There is literally no point to the Fourth Amendment of the US Constitution if individuals willingly record themselves, their friends, family, neighbours, and every word they say inside their own homes and allow the corporation that provides this ‘service’ to share that information with police. The Amendment states: “The right of the people to be secure in their persons, houses, papers, and effects, against unreasonable searches and seizures, shall not be violated, and no Warrants shall issue, but upon probable cause, supported by Oath or affirmation, and particularly describing the place to be searched, and the persons or things to be seized.”

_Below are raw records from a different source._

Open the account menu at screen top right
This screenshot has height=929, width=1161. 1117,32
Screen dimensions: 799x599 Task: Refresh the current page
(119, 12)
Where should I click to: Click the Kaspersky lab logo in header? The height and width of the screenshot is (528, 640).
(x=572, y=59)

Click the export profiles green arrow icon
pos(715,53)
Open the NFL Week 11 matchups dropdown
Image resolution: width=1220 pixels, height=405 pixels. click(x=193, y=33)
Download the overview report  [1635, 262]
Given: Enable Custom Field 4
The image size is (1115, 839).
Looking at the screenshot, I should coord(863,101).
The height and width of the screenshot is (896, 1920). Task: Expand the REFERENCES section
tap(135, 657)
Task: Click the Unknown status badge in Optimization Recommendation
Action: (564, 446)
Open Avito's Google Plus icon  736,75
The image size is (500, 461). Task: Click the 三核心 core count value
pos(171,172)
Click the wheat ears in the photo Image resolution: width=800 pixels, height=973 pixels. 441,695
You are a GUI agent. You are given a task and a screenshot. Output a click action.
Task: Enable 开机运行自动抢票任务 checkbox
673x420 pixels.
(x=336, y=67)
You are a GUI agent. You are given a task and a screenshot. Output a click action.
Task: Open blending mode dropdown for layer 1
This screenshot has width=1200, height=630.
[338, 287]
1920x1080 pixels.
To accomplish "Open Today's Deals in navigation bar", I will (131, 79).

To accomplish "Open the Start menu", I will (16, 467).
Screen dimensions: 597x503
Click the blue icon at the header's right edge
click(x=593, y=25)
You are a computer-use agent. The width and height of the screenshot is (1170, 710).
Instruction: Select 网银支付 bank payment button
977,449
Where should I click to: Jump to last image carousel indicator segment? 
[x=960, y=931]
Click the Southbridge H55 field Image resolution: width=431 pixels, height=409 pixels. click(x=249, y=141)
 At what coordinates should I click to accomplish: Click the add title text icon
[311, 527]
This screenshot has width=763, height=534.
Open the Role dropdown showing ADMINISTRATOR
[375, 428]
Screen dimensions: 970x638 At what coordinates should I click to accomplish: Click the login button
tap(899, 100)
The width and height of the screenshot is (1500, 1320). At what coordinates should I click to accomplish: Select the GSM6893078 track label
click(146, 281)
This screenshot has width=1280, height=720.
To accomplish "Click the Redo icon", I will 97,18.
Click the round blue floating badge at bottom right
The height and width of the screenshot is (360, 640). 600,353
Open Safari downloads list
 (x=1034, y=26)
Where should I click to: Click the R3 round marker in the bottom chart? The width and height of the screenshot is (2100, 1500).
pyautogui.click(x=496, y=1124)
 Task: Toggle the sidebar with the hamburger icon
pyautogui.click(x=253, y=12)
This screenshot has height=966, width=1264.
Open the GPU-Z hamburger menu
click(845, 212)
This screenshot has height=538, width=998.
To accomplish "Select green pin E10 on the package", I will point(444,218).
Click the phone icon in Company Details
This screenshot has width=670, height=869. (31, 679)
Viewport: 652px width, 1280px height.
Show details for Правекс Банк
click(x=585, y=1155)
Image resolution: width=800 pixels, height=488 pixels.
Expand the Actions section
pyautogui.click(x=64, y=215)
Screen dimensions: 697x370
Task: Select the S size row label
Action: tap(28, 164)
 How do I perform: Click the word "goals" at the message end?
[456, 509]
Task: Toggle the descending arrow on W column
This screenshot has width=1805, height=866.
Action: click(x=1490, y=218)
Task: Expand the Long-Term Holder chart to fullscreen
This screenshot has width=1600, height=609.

What if a homeowner refuses to share the info but the police get a warrant listing probable cause for surveillance the homeowner has not only previously authorized but initiated? Then everything you’ve ever said, and everyone who has ever come in and out of your front door, will be provided to the police. Your entire life will be interrogated, and for what? Just so you could play a Nirvana song without leaving your couch? Or so that you could be sure little Johnny is the one who swiped your drone-delivered packages off your front steps? Wise up, people, don’t let’s give away our autonomy and liberty because we dig the convenience.